2-10

 アヤはひとしきり部屋の中を観察し騒いだ後、席に着く。部屋の中心に置かれたテーブルへ次々と運ばれる料理。ディナー形式で少量ずつ。

 普段は食べられない食事を堪能しながら、アヤの目が少しだけ鋭くなる。


「イトセ様。本当にやるんですか? アヤが見たところ、従業員の中には数名貴族も混じっていました。あの物騒な人たち、本物の戦闘屋みたいですし、ここで暴れたら、すぐに捕まっちゃいますよ。」

「勿論。それに捕まるようなへまもしないよ」

「でも、確かイトセ様への依頼は……」

 

 アヤには協力者として先に伝えている。

 この店でエマ王女と婚約者が密会を行い、その結末も。


 今日、彼女はこの国から消える。

 婚約者は魔術個性ウィッチクラフトのないエマ王女との婚約を嫌がっていて、事故に見せかけてエマ王女を消すだけの力も持っている。


「はあ。
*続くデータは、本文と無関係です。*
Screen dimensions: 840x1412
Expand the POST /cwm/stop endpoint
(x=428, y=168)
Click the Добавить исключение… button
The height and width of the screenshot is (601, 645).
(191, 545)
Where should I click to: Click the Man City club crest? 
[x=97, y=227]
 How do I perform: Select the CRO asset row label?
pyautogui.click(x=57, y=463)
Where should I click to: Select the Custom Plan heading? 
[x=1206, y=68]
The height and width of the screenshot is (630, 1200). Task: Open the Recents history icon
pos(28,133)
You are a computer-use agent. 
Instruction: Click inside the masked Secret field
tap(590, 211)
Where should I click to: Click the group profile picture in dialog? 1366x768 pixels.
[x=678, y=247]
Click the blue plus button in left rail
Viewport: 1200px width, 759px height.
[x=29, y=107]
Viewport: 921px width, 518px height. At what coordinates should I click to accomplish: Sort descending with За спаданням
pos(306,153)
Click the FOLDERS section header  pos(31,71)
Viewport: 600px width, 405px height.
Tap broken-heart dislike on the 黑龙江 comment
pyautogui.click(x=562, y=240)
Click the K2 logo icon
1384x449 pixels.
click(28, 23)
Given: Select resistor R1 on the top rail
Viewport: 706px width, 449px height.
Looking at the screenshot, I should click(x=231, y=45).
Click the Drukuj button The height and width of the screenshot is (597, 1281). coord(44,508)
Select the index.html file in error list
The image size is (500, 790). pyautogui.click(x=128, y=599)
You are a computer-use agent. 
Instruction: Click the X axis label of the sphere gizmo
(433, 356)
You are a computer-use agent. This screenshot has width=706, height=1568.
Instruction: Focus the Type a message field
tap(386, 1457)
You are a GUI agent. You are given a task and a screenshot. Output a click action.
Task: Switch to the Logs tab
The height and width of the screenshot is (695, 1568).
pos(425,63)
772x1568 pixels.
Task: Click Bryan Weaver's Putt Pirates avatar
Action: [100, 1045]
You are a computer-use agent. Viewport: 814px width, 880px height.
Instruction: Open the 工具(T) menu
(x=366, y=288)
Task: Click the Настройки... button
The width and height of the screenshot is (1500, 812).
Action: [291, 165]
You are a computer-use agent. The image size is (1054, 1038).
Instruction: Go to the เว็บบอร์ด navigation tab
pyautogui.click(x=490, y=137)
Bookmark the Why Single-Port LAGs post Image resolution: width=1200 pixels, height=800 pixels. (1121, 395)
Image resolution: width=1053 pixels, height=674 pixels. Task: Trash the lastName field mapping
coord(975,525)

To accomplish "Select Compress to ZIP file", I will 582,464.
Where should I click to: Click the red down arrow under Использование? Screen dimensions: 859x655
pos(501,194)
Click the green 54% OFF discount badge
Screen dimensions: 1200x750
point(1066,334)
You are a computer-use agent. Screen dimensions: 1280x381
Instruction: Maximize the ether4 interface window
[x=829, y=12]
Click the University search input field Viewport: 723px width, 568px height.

アヤは何も言いません。私は、補助サポートするだけですから――!」


 もしかしたらエマ王女も薄っすらと気付いていたのかもしれない。

 王女の婚約はスキャンダルな事案なのに今日、彼女は俺にばらしたからな。まさか今日この後、王女の身に待ち構えている試練までは気付いていないだろうが。


「デザートをお持ちしました」

「わー! ありがとうごじます! 私が運びますから! お姉さん」

 

 俺達の部屋、天竜の間に食事を運んでくれる従業員のお姉さん。ピッチリとした制服を着て、天使のような笑みのアヤにすっかり心を許している。

 そりゃあ、こんな店に入れるのは気難しい貴族ばかりだからな。


「私が運ぶから大丈夫ですよ、お嬢様」

「いいの! 私が、運びたいから! お兄ちゃんに運びたいの!」

「っふふ。じゃあ、お願いしちゃおうかしら」


 そしてアヤは従業員の女性からお盆を受け取って、にっこりとほほ笑んだ。少しだけ背伸びをして、少しでも従業員に目線を合わせるように。


「わあ……お姉さん! 綺麗な目してる! ねえ、アヤとどっちが綺麗かなあ?」


 従業員のお姉さんは、アヤの目を見た。見てしまった。

 アヤの魔術個性ウィッチクラフト――洗脳が発動。

 

「それじゃあ、お姉さん。イトセ様のために、服を持ってきて?」

「分かりました……すぐにお持ちいたします」

「あ。その前に。エマ王女の部屋はどこかしら」

「分かりません……はい、すぐに調べてきます」

「お願いね」


 くるりと向きを変えて従業員のお姉さんは、そそくさと部屋から出ていった。

 一仕事終えたアヤは、デザートを乗ったお盆を持ったまま、戻ってくる。


「終わりました!」

「お疲れ様、俺の分のデザートはアヤにあげるよ」

「え! ほんとですかあ!」


 いつ見ても恐ろしい力だ。無防備な状態でアヤの目を見てしまった人は、短い時間だけどアヤの洗脳下に落ちてしまうのだ。


 思わずアヤに向けて拍手をしたい気持ちになる。何度見ても神業だ。そして、どれだけ危険な力か。誰もがアヤの力を知ったら、利用したくなるだろう。

 洗脳――極めて珍しい力を持ったアヤを救ったのが閣下だ。


「……ふう」


 自分の鼓動が早くなっているのを感じる。

 いつもこうだ。仕事前にはいつも緊張してしまう。俺は上手くやれるだろうか。そんな情けない気持ちを、抱えてしまうのはどうしてだろう。


「イトセ様。店長から、言伝を預かっています」


 フォークでデザートの苺を頬張りながら、アヤが言う。